I knew I sounded like a cry baby and I was the cry baby, but I just couldn't take it anymore. I was too alone, too lonely. Too locked up, too trapped.

I remembered the first day, the party I was at, my way home. I was so close but now I was here and I didn't want anymore. I was done.

I eventually fell asleep again.
When I woke up, I saw a light. It was past 7 am and my breakfast was ready laying near the cell door but I still didn't want to stand up. I still didn't care. I didn't even care if it was a huge breakfast with pancakes, fresh strawberry and yummy vanilla sauce and a good honey bread, one with delicious ham and cheese and healthy vegetables, cakes and chocolate cookies, blueberry muffins and whatever. Good stuff.

I couldn't. I just... I couldn't. I was done. This was it. I will die here alone. Unhappy and miserable.

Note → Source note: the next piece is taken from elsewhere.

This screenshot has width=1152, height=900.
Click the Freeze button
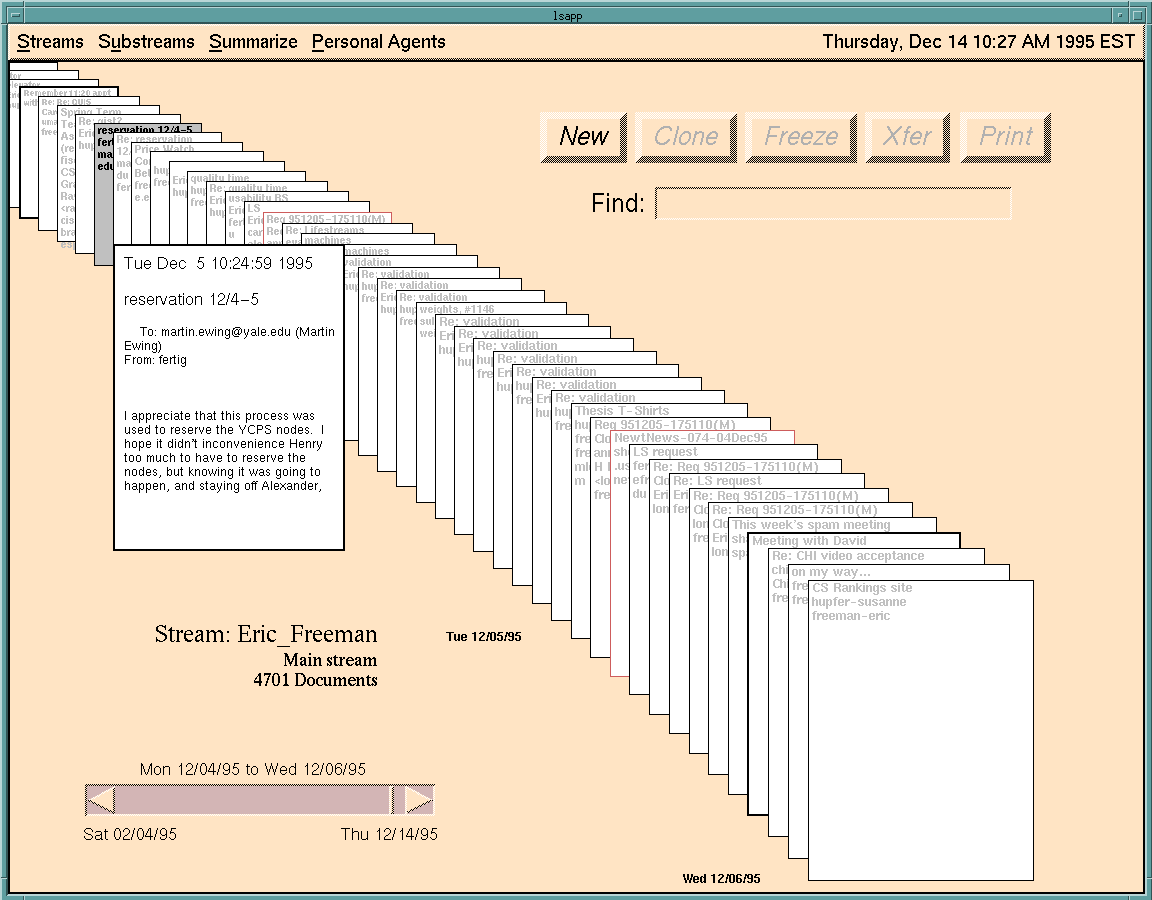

So, if this was really it, what did that mean? What would I do now? Just nothing? For the rest of... What? My time? My life? All hope was lost? This just couldn't be it. I would just never let this happen. Just giving up. Just letting all hope go. This was just not me. I had to stand up again. I will. I will care again. I will... I wanted to...

Actually did I really wanted to?
No, not really really. I wanted to lay here because I was lazy. I didn't had the energy to stand up. I will, when I was ready. Yup, this was is. When I was ready. When I will be ready. Ready to care. Ready to hope.